Required reading first:
02_explainer.mdchapters 2-5. Your system should visibly implement the rewriter, the cross-checker, and the confidence gate. Bonus if you also add the hypothesis or the multi-step plan.
Goal¶
Build a RAG system over a corpus where hard questions actually matter. Good choices: - financial reports - policy / handbook documents - product documentation - support articles with metadata - engineering design docs
Your system must answer multi-step or constraint-heavy questions better than a naive baseline.
Required architecture¶
User query
↓
Query transformation
├─ rewrite
├─ optional expansion
└─ optional decomposition
↓
Retrieval
├─ dense
├─ sparse / BM25
└─ optional parent-child / HyDE
↓
Fusion
↓
Reranker
↓
Answer draft with citations
↓
Confidence gate
├─ answer
├─ retry with different retrieval
└─ abstain
Required features¶
- Naive baseline for comparison
- one query
- one retriever
- no reranker
- no retry loop
- Advanced path with:
- query rewriting
- hybrid retrieval (dense + sparse) or HyDE
- reranking
- metadata filtering or MMR
- confidence gate that can retry or abstain
- Evidence-aware answering
- every major claim should cite retrieved sources
- Eval set
- 40-60 gold queries
- include at least 15 multi-step questions
- include at least 10 questions where metadata matters
Strongly recommended extras¶
- query decomposition for compare / contrast questions
- parent-child retrieval for long documents
- route broad conceptual questions to step-back prompting first
- log which path was chosen for each query
Required deliverables¶
ingest.py— chunk, embed, and index documentsretrieve.py— retrieval stack and fusion logicanswer.py— prompting, citations, confidence gateevals/gold_queries.json— question set with expected behavior notesevals/run_evals.py— evaluation harnessREADME.md— architecture, diagrams, failure modes, before/after comparisonEVAL.md— metrics table + qualitative error analysis
Suggested evaluation method¶
Track both retrieval and answer quality.
Retrieval-side¶
- Recall@k
- MRR or NDCG
- % of answers where a supporting chunk appears in top-k
Answer-side¶
- faithfulness
- answer relevancy
- abstain quality on unsupported questions
- citation correctness
Comparison table¶
| System | Recall@10 | NDCG@10 | Faithfulness | Notes |
|---|---|---|---|---|
| Naive RAG | __ | __ | __ | baseline |
| Advanced RAG | __ | __ | __ | rewrite + rerank + gate |
Minimum success bar¶
- Advanced system beats naive baseline on hard queries
- At least one retry path is triggered on real examples
- Citations are visible and useful
- Failure analysis is honest
- README is strong enough to discuss in interviews
Hints¶
- Start with the corpus and eval set, not with fancy libraries.
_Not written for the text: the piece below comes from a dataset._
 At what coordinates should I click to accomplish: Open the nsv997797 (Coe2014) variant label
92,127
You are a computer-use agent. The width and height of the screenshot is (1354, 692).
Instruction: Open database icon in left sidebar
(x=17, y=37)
- If exact names matter, add sparse retrieval early.
- If questions are long and noisy, add rewriting early.
- If answers look plausible but wrong, add reranking and a stronger confidence gate.
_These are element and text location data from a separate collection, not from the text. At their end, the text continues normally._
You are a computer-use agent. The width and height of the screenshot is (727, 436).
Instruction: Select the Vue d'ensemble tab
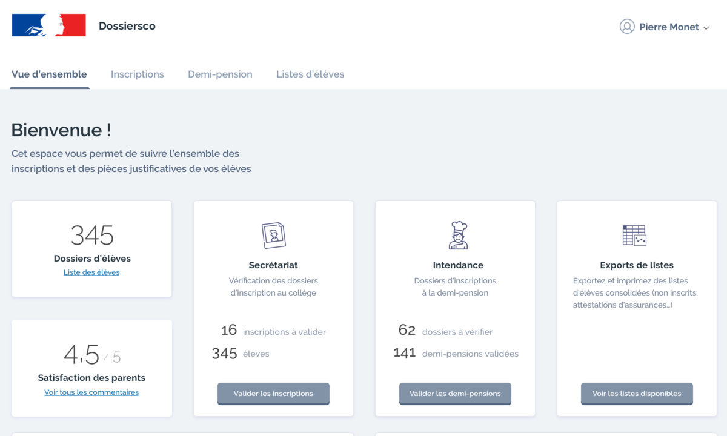point(49,74)
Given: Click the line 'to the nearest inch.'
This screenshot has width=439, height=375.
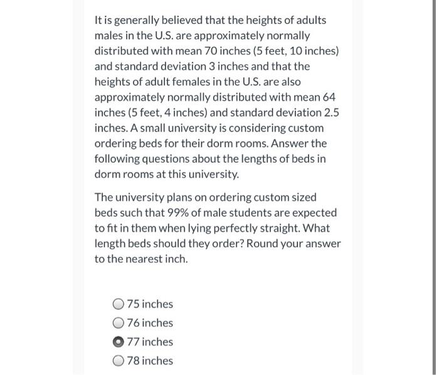Looking at the screenshot, I should point(141,259).
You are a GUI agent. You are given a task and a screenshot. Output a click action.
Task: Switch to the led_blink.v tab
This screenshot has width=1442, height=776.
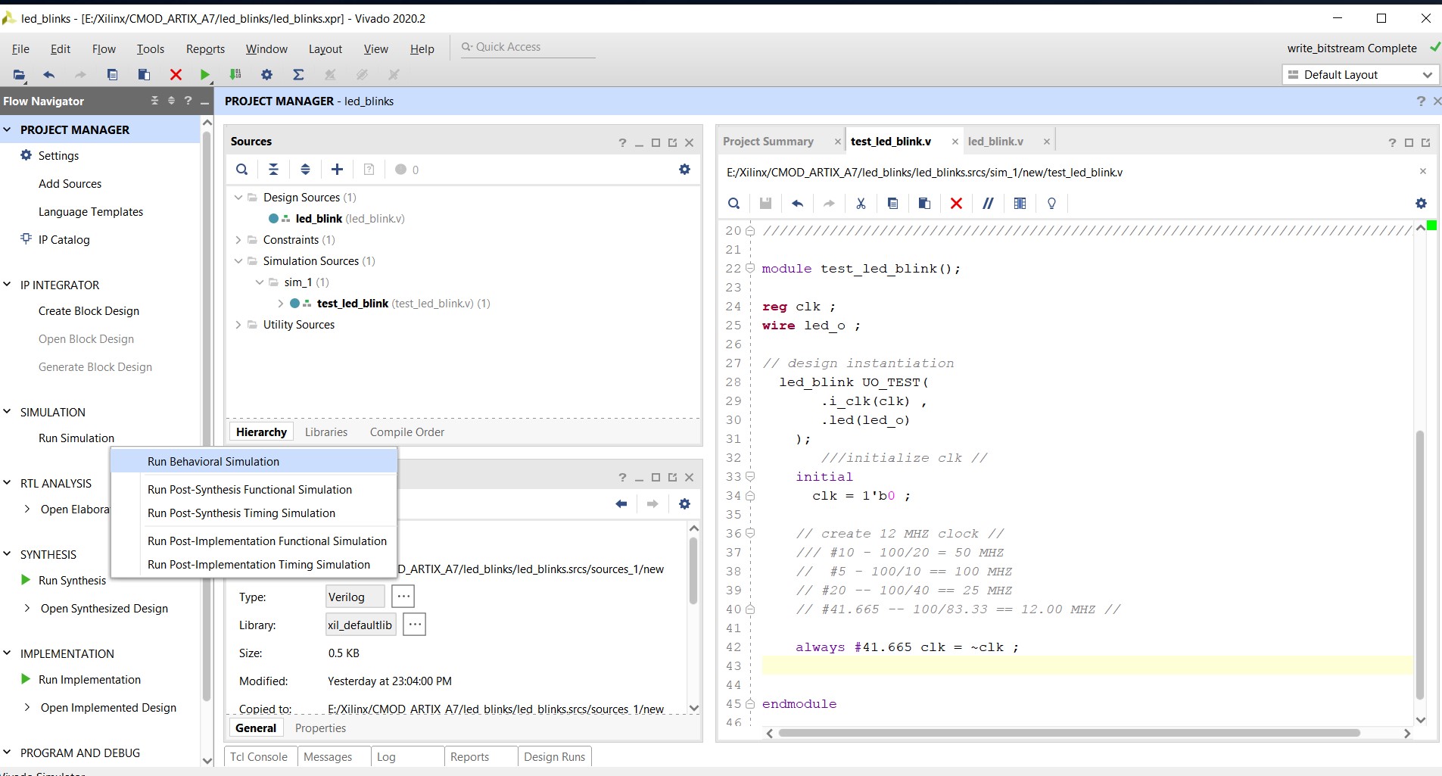click(x=995, y=141)
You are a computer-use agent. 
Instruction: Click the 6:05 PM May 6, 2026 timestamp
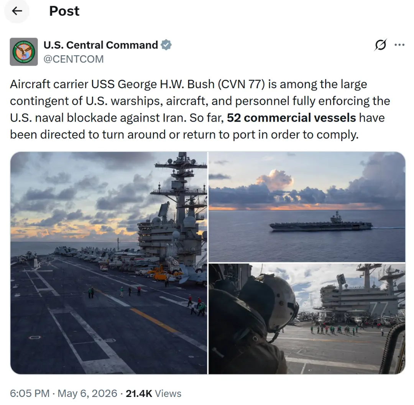point(64,393)

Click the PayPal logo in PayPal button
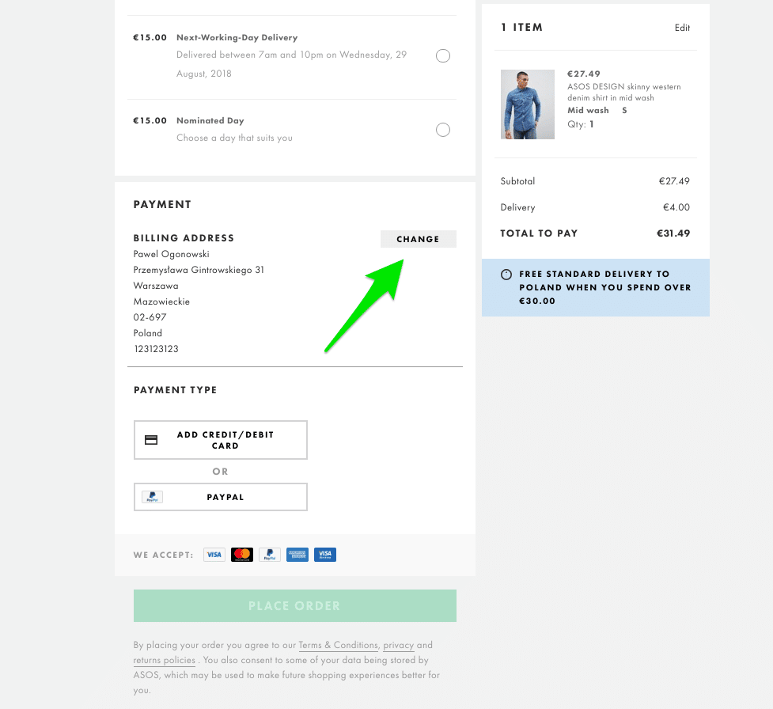153,497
- If one answer needs many facts, try decomposition before more prompt engineering.
Common pitfalls¶
- Query rewriting that accidentally removes constraints
- Using HyDE without checking drift on easy factual questions
- No metadata filters, so the right quarter / region never gets isolated
- Reranking only three documents, so it cannot rescue anything
- Retry loop without a stop rule
- Reporting only answer quality and ignoring retrieval quality
What to demonstrate in your writeup¶
- Which failure you targeted first
- What changed after rewrite / hybrid retrieval / reranking
- One example where the confidence gate saved you
- One example where advanced RAG still failed
- What you would do next with more time
LinkedIn post template¶
“This week I upgraded a naive RAG system into an advanced RAG system.
Biggest lesson: better answers came from better retrieval decisions, not bigger prompts.
I added: [rewrite] + [hybrid retrieval] + [reranker] + [confidence gate].
On [N] gold queries, the advanced path beat the baseline on the hardest multi-step questions.
Repo: [link]”
Why this hands_on_lab matters¶
Module 09 will turn this loop into a full agent. If you can already transform a query, choose a retrieval strategy, inspect evidence, retry, and stop responsibly, you already understand the core control pattern.